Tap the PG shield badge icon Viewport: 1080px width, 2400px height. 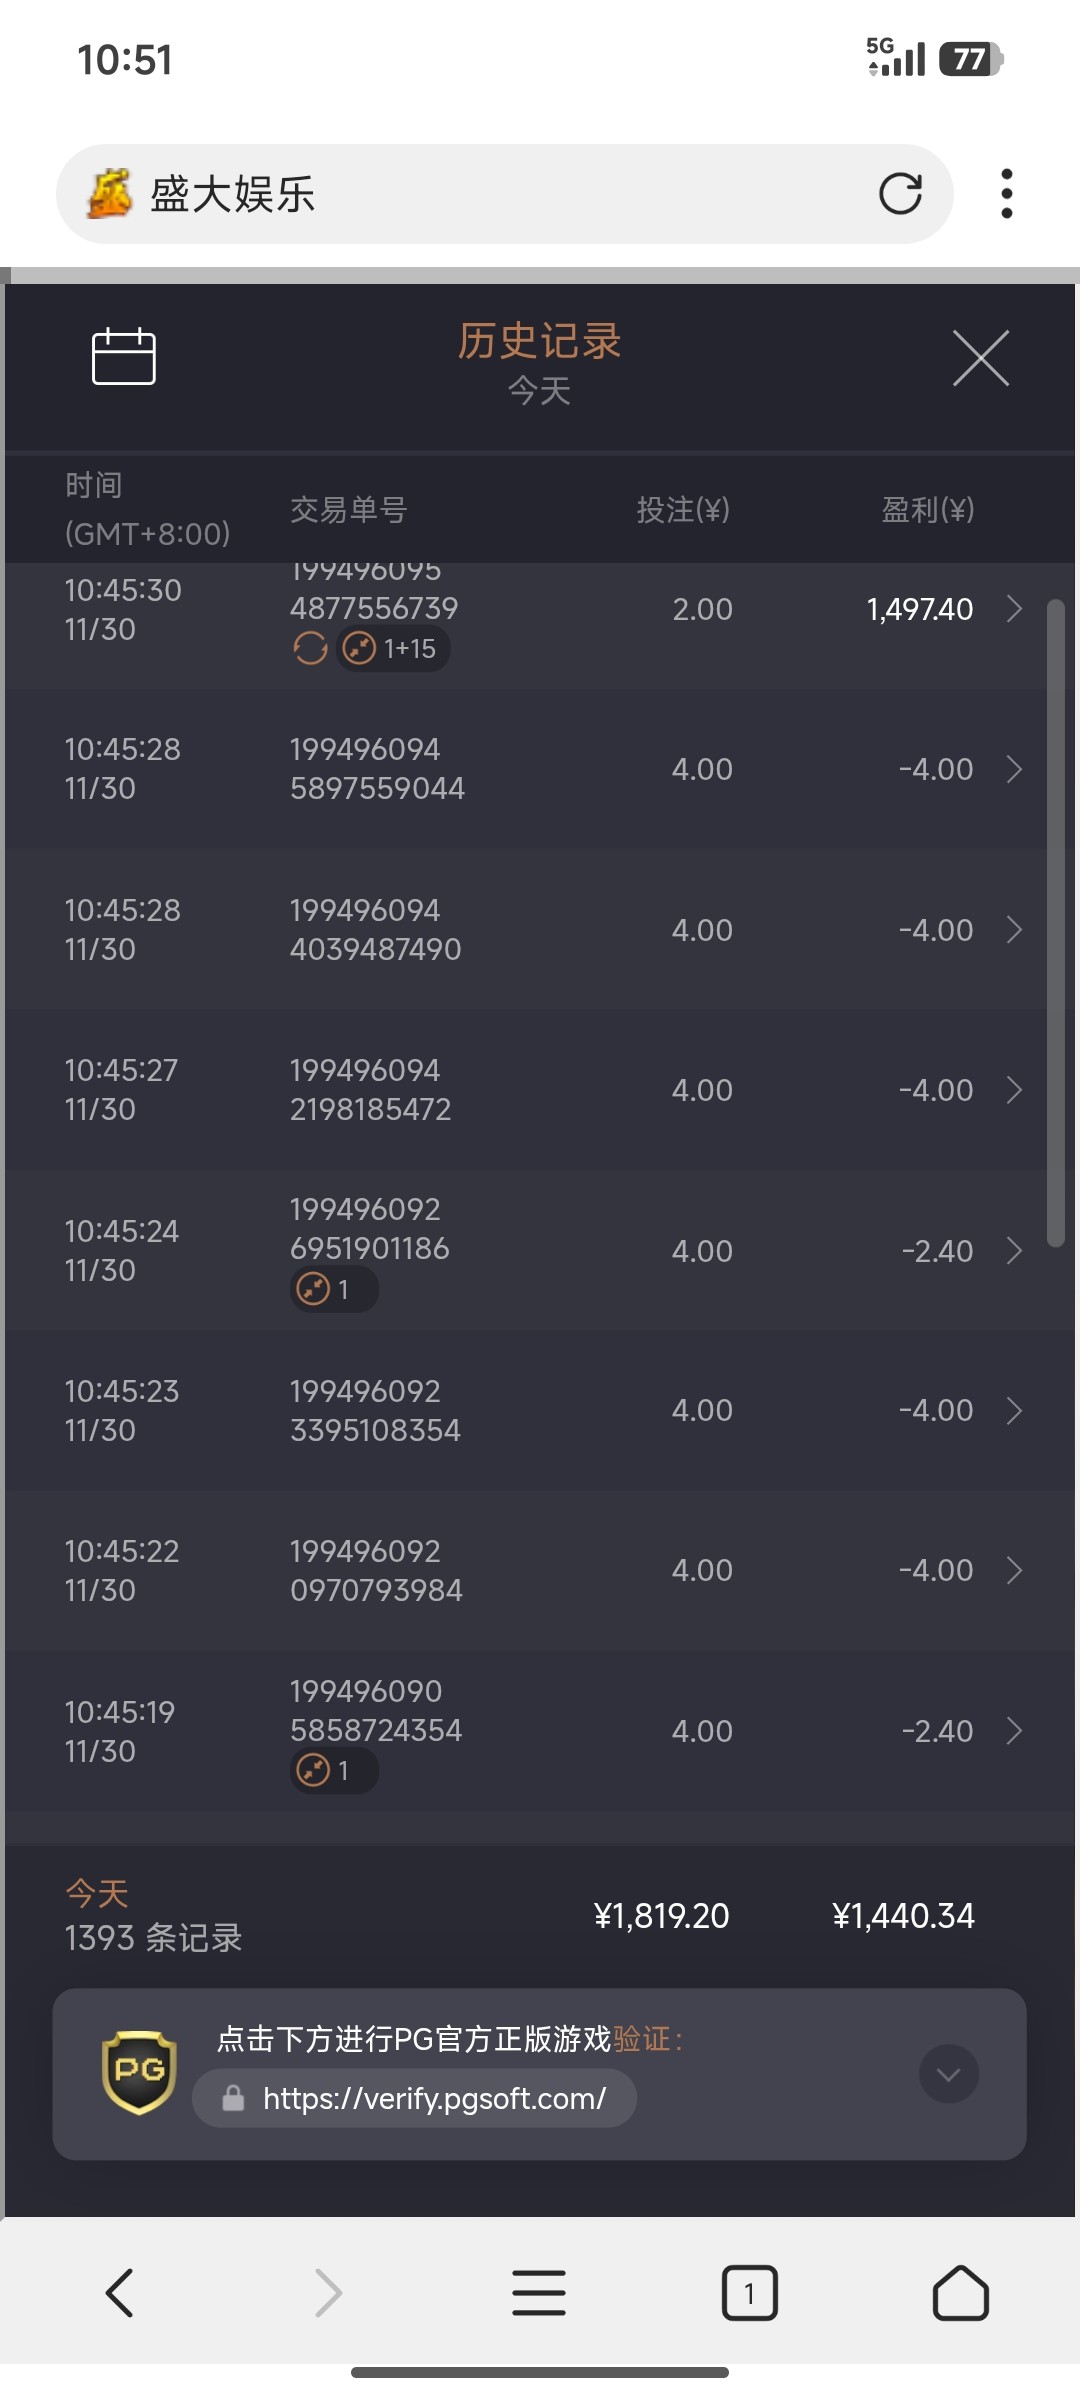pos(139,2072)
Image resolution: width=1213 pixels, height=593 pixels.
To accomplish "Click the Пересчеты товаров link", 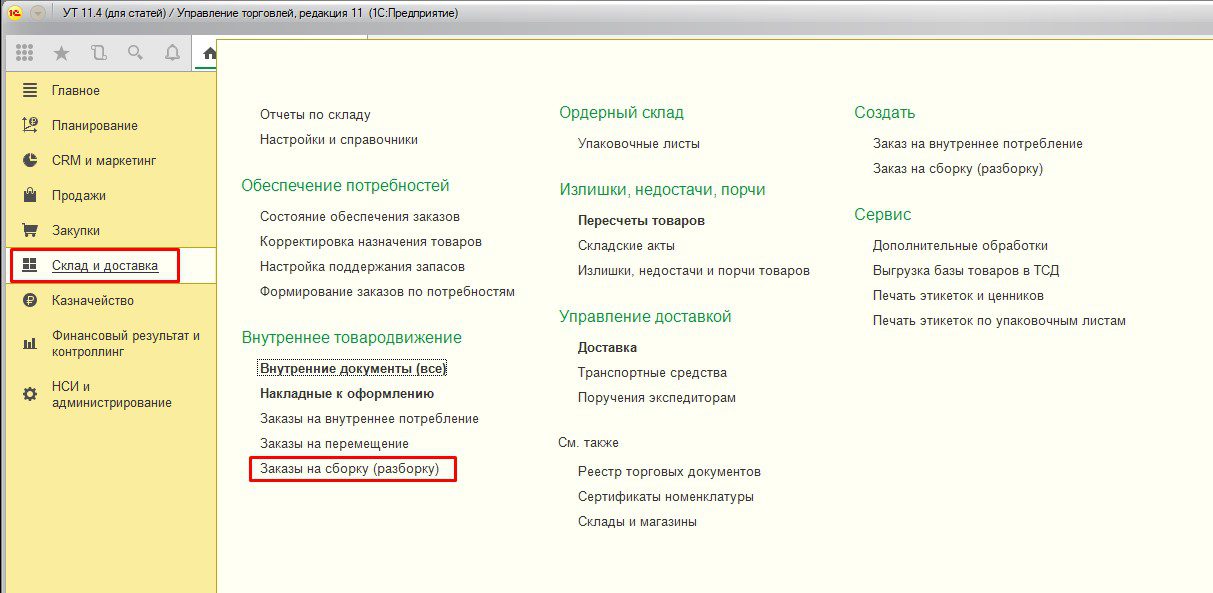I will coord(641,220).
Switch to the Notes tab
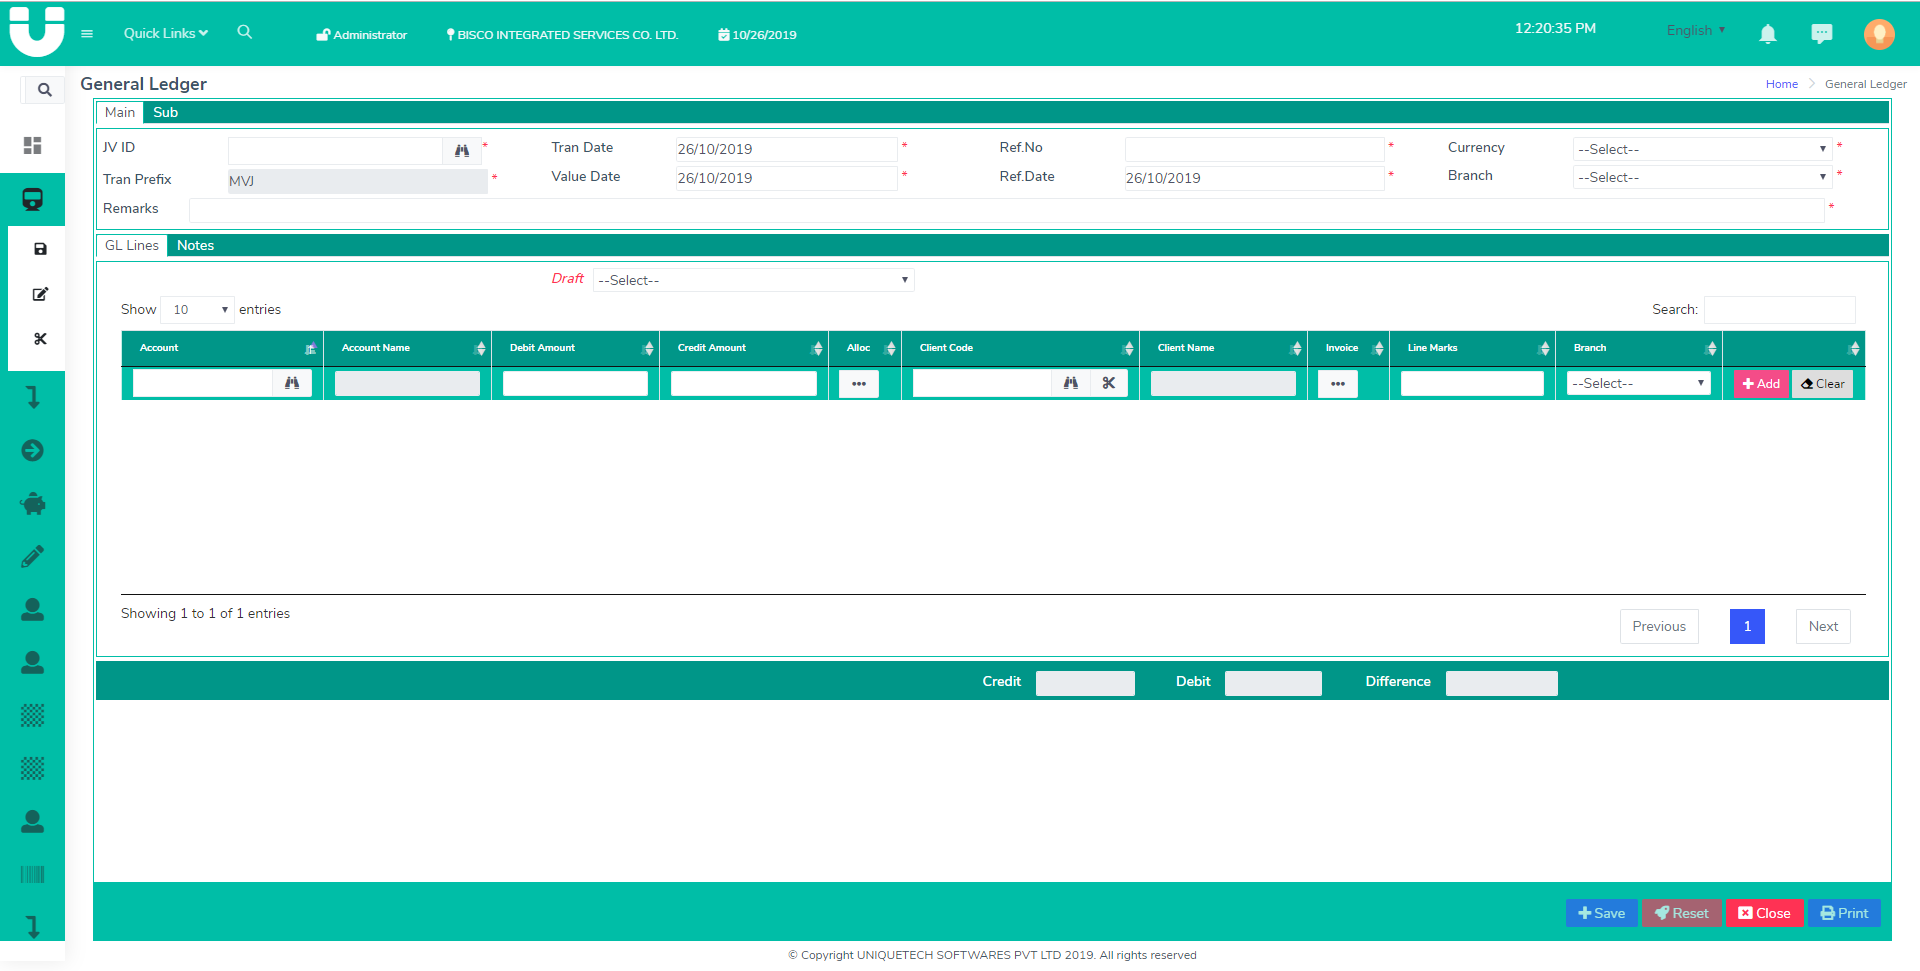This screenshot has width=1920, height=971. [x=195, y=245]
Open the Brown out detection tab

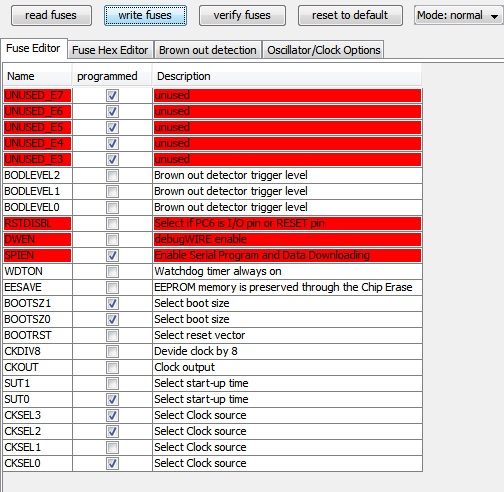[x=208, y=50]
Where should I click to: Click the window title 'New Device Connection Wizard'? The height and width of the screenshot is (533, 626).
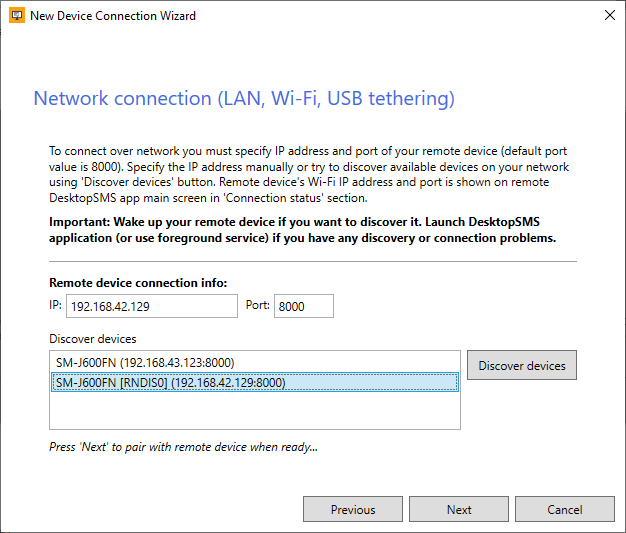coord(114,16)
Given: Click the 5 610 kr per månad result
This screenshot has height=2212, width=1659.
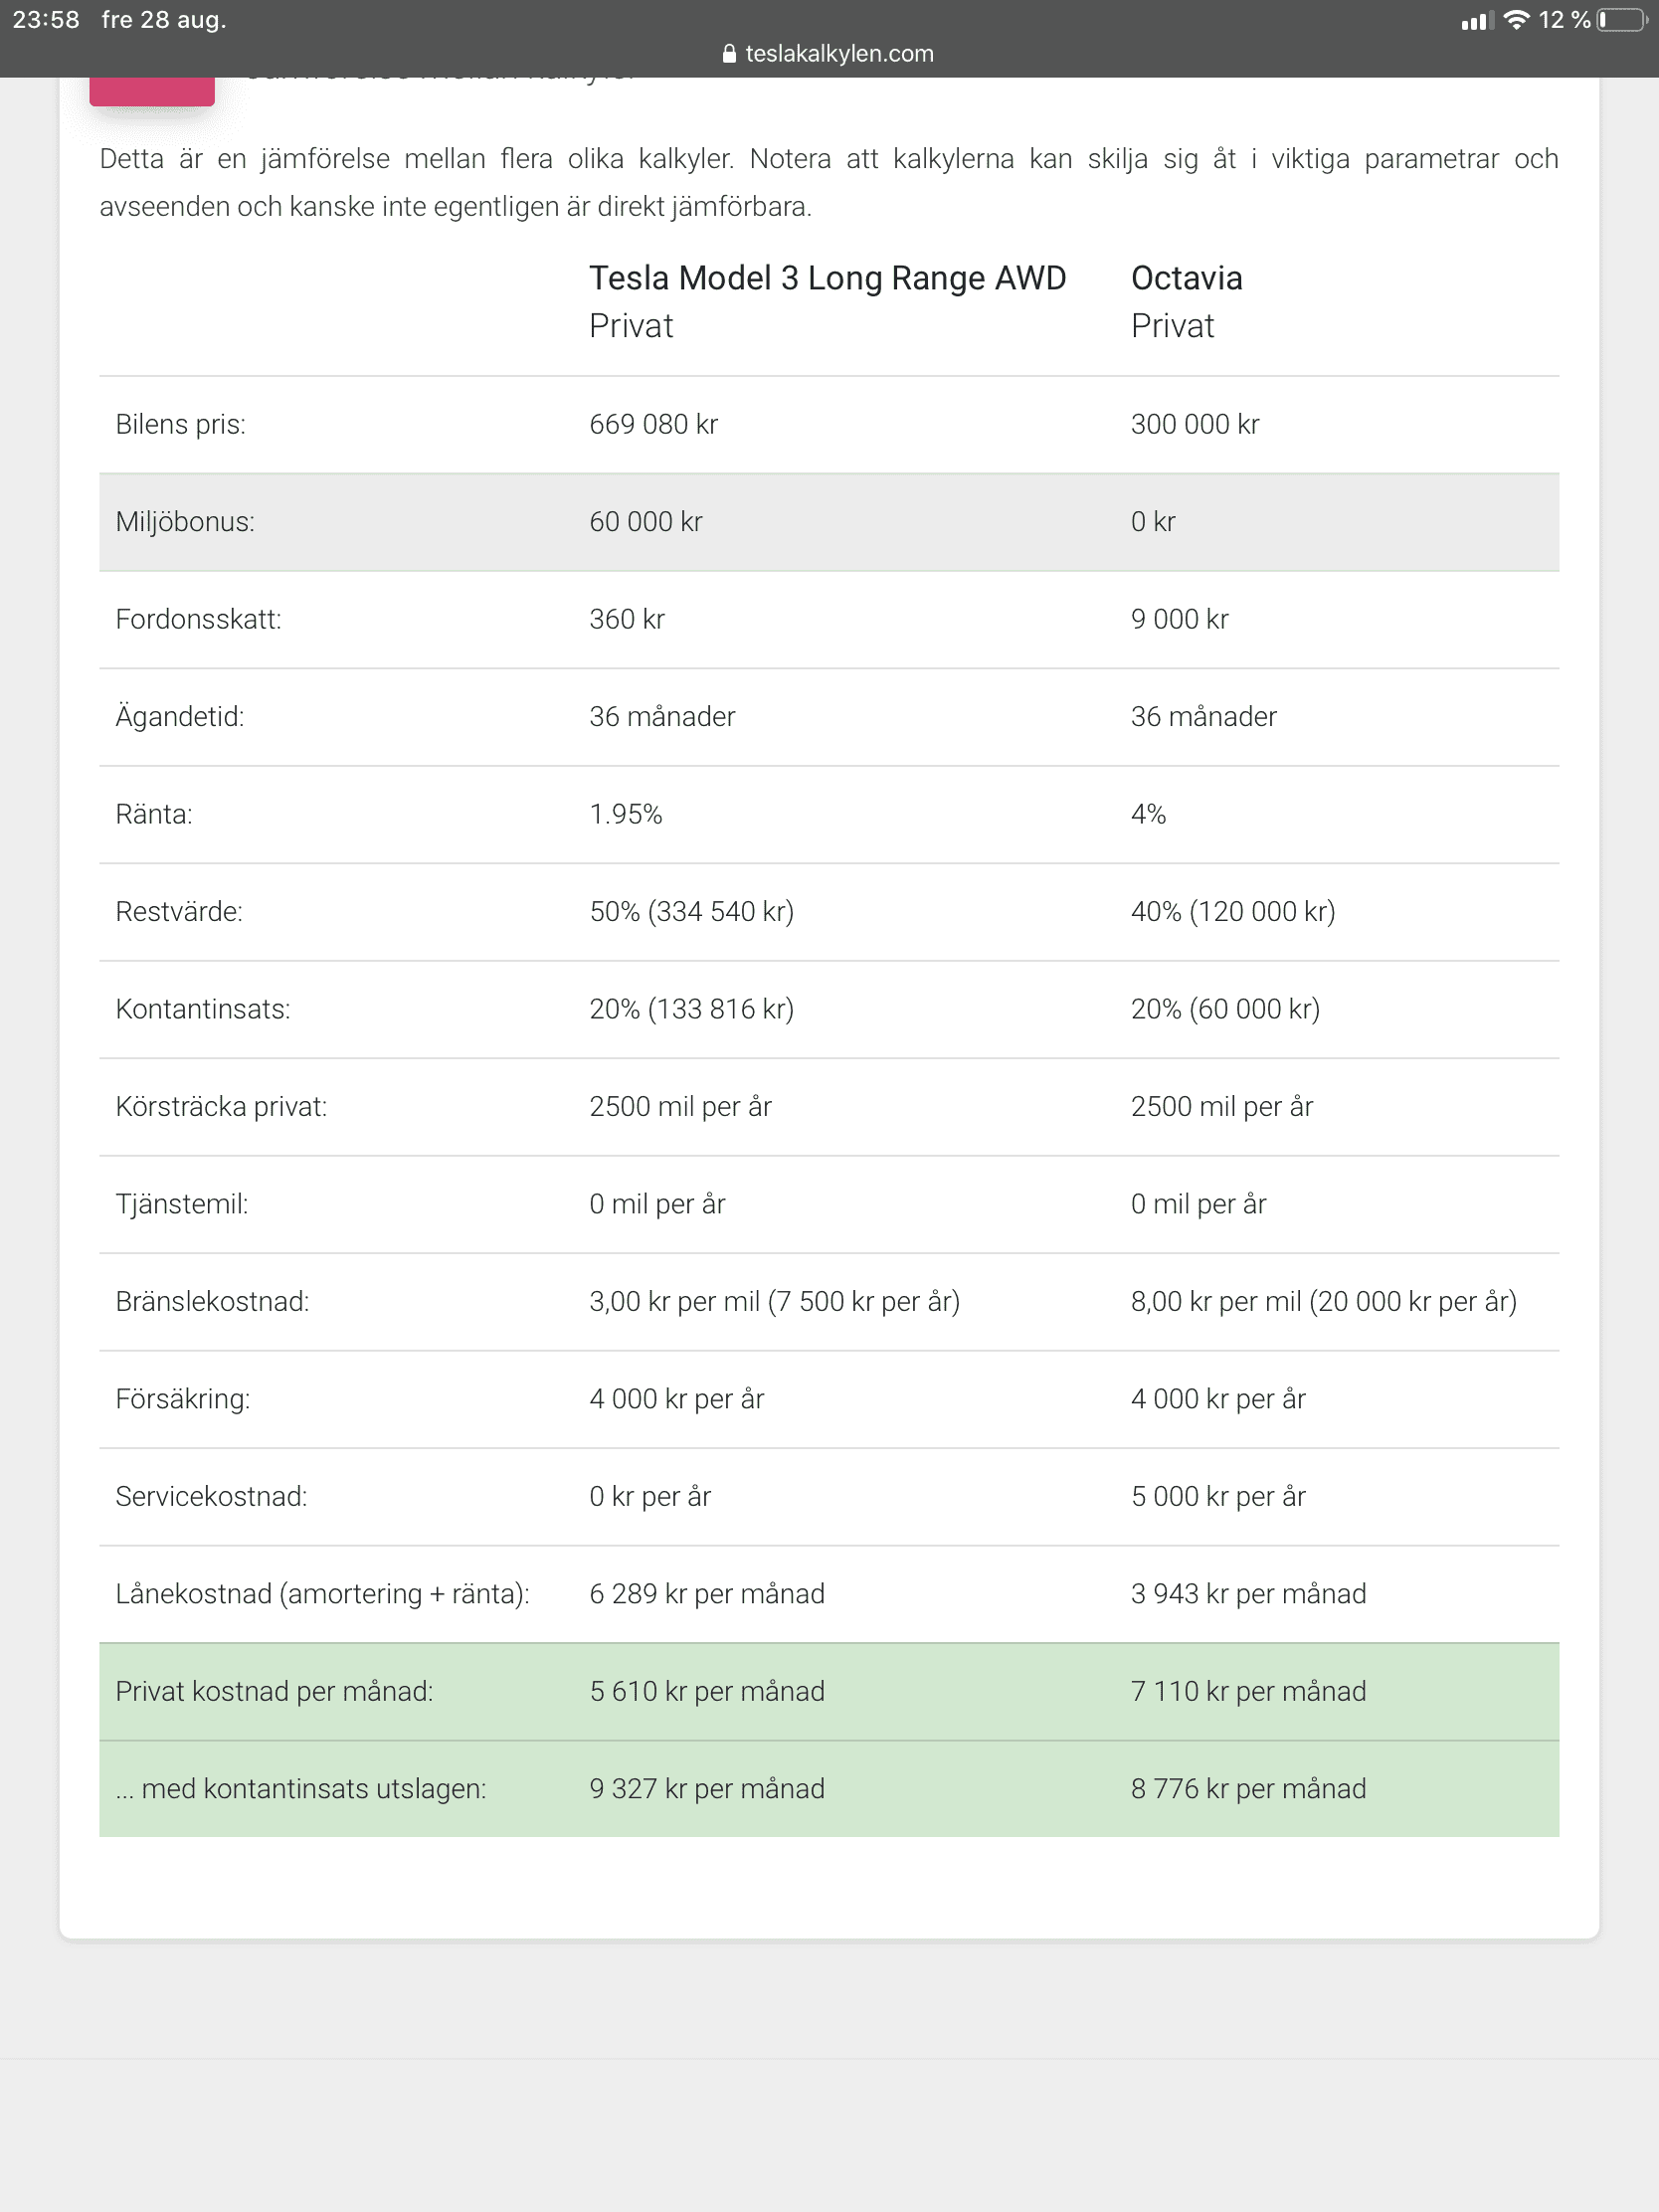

TASK PROMPT – Can you reproduce, word for word, every line from the one containing "Open the Brown out detection tab" through the end of the items, both ends included, leaving the pictures out?

CORRECT RESULT –
Open the Brown out detection tab

[x=208, y=50]
Where should I click to: Click the window title 'New Device Connection Wizard'? The height and width of the screenshot is (533, 626).
coord(114,16)
Given: Click the 5 610 kr per månad result
This screenshot has height=2212, width=1659.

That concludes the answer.